Select and copy out every line in the records containing "computer".

--- Items from a dataset ---
------

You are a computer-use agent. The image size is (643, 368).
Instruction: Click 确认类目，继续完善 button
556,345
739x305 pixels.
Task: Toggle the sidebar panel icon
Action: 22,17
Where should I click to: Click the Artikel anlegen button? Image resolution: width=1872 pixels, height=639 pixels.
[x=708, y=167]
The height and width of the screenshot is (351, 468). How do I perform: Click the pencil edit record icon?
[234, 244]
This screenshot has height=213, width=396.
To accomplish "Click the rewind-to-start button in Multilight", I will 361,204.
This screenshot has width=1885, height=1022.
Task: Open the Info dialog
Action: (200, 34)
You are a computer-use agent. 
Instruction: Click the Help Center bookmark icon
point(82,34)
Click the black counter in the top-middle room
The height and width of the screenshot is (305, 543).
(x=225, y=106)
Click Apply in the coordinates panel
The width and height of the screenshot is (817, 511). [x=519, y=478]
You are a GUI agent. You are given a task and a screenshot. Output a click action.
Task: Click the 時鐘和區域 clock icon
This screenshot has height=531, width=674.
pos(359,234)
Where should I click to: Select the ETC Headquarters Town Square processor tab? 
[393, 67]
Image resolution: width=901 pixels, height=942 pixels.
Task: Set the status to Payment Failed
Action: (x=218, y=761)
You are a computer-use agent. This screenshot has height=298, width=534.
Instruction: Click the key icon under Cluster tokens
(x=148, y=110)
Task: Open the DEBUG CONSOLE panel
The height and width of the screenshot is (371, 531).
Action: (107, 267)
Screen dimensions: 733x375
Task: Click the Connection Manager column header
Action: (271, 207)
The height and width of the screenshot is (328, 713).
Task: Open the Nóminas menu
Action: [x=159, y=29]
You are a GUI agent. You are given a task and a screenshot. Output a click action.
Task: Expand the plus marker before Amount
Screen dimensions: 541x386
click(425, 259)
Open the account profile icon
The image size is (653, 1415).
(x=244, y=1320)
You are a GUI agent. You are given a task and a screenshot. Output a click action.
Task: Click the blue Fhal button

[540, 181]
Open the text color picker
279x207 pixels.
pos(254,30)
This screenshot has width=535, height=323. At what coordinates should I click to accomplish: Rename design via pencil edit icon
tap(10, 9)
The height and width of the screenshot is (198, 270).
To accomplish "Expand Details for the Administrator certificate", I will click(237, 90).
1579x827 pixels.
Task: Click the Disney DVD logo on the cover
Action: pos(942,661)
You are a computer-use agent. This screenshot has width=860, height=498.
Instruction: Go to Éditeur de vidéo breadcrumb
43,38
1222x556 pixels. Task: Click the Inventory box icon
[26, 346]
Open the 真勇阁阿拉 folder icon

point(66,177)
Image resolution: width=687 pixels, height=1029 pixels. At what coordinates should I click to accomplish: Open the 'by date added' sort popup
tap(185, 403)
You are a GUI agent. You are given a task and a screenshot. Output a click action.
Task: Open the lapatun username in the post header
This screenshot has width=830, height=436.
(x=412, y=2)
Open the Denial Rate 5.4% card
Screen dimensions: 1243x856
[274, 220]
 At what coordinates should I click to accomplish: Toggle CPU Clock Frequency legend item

------

--- Result of this exercise ---
You are a computer-use agent. The image size is (643, 368).
You are a computer-use agent. 
You are a computer-use agent. This screenshot has height=298, width=534.
You are a computer-use agent. This screenshot has width=860, height=498.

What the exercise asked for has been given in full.